Nor did the apostles ever conduct the kind of
spiritual warfare Tenney and others proclaim in the name of
"Taking their cities for God",
"I am after cities . . . . . . Once while
preaching at a conference . . . in Portland Oregon, I heard (Frank
Damazio) him mention something that caught my attention. He said
that a number of pastors in the Portland area had united together to
drive some stakes in the ground at strategic places around the
perimeter of their region and the city and at every major
intersection. The process took them hours because they also prayed
over those stakes, as they were physical symbols marking a spiritual
declaration and demarcation line. I felt the stirring of the Holy
Spirit so I said, "Frank, if you'll provide the stakes, then
I'll go to the cities I feel called to and help the pastors stake
out that territory for God." (Page 102-103)

# [Objective 1]
Say whether each statement below agrees with the passage about staking out cities. Answer yes or no, and quote the words from the passage that decide it.
(a) The Portland-area pastors placed stakes only in the center of the city.
(b) The staking took hours because the pastors also prayed over the stakes.
(c) Frank Damazio offered to go to other cities to help pastors stake out territory.
# [Objective 2]
From the records, copy the lines between the line holding "Task: Focus the API Anahtarı input field" and the line holding "[x=83, y=83]", both included, with nothing changed.

# [Material provided]
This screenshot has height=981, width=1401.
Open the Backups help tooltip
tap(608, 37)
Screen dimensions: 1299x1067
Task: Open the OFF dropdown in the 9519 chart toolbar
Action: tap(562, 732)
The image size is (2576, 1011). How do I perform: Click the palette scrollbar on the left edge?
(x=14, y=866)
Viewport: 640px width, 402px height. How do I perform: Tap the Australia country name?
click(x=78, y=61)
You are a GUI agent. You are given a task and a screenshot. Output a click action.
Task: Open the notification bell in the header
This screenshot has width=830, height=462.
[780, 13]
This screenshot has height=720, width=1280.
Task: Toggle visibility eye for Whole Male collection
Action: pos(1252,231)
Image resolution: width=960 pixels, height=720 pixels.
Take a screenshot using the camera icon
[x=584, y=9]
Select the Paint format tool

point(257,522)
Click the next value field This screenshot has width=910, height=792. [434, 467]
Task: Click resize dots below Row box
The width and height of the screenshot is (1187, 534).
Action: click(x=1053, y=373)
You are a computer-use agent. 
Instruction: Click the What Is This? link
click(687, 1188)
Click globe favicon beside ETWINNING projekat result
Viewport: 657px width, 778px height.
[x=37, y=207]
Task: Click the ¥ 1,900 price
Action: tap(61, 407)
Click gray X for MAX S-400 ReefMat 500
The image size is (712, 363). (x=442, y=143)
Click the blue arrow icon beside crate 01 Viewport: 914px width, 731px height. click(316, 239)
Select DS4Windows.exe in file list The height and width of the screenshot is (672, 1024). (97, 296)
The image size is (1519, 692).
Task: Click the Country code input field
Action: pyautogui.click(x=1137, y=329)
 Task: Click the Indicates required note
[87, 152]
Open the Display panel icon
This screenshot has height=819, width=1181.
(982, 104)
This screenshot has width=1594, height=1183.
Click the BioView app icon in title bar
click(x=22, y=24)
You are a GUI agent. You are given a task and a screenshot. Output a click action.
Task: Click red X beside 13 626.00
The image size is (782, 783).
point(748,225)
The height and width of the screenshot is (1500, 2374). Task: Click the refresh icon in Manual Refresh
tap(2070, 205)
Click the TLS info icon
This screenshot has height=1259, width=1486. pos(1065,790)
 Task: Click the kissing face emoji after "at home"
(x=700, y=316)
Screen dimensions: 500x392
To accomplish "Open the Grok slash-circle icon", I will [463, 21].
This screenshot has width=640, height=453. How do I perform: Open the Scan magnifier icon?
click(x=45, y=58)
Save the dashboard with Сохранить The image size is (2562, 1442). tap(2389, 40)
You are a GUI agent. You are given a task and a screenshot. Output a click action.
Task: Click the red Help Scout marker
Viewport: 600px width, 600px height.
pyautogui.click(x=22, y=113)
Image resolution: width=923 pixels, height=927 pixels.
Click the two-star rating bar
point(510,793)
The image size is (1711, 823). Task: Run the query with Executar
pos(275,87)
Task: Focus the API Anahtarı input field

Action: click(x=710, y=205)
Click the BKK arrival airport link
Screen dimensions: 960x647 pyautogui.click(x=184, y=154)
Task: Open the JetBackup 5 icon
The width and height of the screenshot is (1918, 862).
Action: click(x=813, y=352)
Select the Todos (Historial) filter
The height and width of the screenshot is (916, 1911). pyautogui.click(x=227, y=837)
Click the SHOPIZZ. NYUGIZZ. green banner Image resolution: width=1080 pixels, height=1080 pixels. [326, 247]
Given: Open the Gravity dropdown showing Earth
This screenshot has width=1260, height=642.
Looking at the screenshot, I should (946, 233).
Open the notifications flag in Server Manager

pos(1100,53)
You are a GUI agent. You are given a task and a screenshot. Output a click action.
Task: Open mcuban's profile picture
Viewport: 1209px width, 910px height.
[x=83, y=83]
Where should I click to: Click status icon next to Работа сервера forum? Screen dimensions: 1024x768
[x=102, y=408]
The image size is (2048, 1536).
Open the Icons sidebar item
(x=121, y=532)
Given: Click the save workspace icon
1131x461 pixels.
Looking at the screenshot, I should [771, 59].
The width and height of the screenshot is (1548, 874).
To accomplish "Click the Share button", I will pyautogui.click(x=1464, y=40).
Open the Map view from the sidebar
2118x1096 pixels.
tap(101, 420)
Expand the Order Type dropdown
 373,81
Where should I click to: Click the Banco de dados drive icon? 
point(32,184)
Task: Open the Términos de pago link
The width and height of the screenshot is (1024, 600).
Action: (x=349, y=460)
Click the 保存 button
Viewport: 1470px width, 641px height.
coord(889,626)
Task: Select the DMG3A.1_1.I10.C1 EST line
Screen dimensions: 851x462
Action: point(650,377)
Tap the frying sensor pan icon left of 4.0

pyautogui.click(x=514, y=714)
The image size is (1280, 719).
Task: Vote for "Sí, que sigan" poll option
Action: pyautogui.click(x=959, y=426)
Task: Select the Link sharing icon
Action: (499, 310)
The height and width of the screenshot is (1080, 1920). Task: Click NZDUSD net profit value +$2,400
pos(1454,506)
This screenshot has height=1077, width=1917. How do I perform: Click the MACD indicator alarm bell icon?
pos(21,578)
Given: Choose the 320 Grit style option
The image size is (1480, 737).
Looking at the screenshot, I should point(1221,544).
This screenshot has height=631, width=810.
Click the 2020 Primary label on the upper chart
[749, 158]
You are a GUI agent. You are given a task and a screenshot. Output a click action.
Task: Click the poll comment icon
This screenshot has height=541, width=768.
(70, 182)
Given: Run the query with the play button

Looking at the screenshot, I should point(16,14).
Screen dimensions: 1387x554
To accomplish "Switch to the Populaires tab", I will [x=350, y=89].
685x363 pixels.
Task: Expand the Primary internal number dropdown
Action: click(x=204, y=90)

# [Full response 1]
(a) No: "at strategic places around the perimeter of their region and the city and at every major intersection"
(b) Yes: "The process took them hours because they also prayed over those stakes"
(c) No: "Frank, if you'll provide the stakes, then I'll go to the cities I feel called to and help the pastors stake out that territory for God."

# [Full response 2]
Task: Focus the API Anahtarı input field

Action: click(x=710, y=205)
Click the BKK arrival airport link
Screen dimensions: 960x647 pyautogui.click(x=184, y=154)
Task: Open the JetBackup 5 icon
The width and height of the screenshot is (1918, 862).
Action: click(x=813, y=352)
Select the Todos (Historial) filter
The height and width of the screenshot is (916, 1911). pyautogui.click(x=227, y=837)
Click the SHOPIZZ. NYUGIZZ. green banner Image resolution: width=1080 pixels, height=1080 pixels. [326, 247]
Given: Open the Gravity dropdown showing Earth
This screenshot has width=1260, height=642.
Looking at the screenshot, I should (946, 233).
Open the notifications flag in Server Manager

pos(1100,53)
You are a GUI agent. You are given a task and a screenshot. Output a click action.
Task: Open mcuban's profile picture
Viewport: 1209px width, 910px height.
[x=83, y=83]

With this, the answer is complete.